**Trecho selecionado**
★ ★ ★ ★

Café Literário na Bienal do Livro traz autores comentando sobre seus últimos lançamentos e muito mais 

Na última quarta-feira (6/9), o Dialogado esteve presente no Café Literário na Bienal do Livro e traz todos os detalhes para você. 

O Café Literário é um espaço acolhedor para que o público interaja com os autores, onde seu objetivo é abordar assuntos que tenham relevância a sociedade.

Confira o que rolou no Café Literário:

Na palestra das 17h, os autores, Heloisa Seixas, Joca Reiners e Santiago Nazarian comentaram sobre seus últimos lançamentos, sendo eles, Agora e na Hora (Heloisa Seixas), Noite Dentro da Noite (Joca Reiners) e Neve Negra (Santiago Nazarian).

Heloisa, que já está no seu sexto romance comentou que este seu último lançamento demorou 10 anos para ser finalizado, que por curiosidade, foi o mesmo período de tempo que o livro de Joca Reiners demorou para ser concluído.

A obra de Heloisa fala sobre a morte, assim como nos livros dos demais autores, a morte também é citada.

★ ★ ★ ★

**Dados de entrada**
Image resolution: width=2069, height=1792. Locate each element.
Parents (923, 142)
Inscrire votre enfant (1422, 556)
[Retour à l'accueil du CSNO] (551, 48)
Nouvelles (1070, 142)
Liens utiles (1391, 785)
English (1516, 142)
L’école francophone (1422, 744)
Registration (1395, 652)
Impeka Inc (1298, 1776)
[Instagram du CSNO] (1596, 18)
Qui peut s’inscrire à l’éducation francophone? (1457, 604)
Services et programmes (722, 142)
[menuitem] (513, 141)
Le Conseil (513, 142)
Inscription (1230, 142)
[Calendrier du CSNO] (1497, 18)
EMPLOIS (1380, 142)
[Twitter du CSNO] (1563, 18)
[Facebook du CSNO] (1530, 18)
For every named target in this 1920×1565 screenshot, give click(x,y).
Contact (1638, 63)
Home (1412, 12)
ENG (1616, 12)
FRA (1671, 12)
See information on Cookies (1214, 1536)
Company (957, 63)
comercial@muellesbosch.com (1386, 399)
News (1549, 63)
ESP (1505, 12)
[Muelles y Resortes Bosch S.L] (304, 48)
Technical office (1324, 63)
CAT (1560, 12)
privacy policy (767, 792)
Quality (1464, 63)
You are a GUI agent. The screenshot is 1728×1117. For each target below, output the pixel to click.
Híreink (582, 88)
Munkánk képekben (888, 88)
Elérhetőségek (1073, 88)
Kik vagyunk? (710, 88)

★ ★ ★ ★

**Ação pedida A**
Copie do texto sobre o Café Literário a parte que vai de "Heloisa, que já" até "também é citada.".
**Ação pedida B**
Responda, com base no texto sobre o Café Literário:
(i) Em que data o Dialogado esteve no Café Literário?
(ii) A que horas foi a palestra com os três autores?
(iii) Quanto tempo levou para ser finalizado o último lançamento de Heloisa Seixas?
**Ação pedida C**
Diga se cada frase concorda com o texto sobre o Café Literário e cite as palavras do texto que decidem:
(i) Neve Negra é o último lançamento de Santiago Nazarian.
(ii) Agora e na Hora é o primeiro romance de Heloisa Seixas.
(iii) O livro de Joca Reiners levou menos tempo para ficar pronto que o de Heloisa.

**Resposta esperada A**
Heloisa, que já está no seu sexto romance comentou que este seu último lançamento demorou 10 anos para ser finalizado, que por curiosidade, foi o mesmo período de tempo que o livro de Joca Reiners demorou para ser concluído.

A obra de Heloisa fala sobre a morte, assim como nos livros dos demais autores, a morte também é citada.

**Resposta esperada B**
(i) Na quarta-feira, 6/9.
(ii) Às 17h.
(iii) 10 anos.

**Resposta esperada C**
(i) Sim: "Neve Negra (Santiago Nazarian)".
(ii) Não: "já está no seu sexto romance".
(iii) Não: "foi o mesmo período de tempo que o livro de Joca Reiners demorou para ser concluído".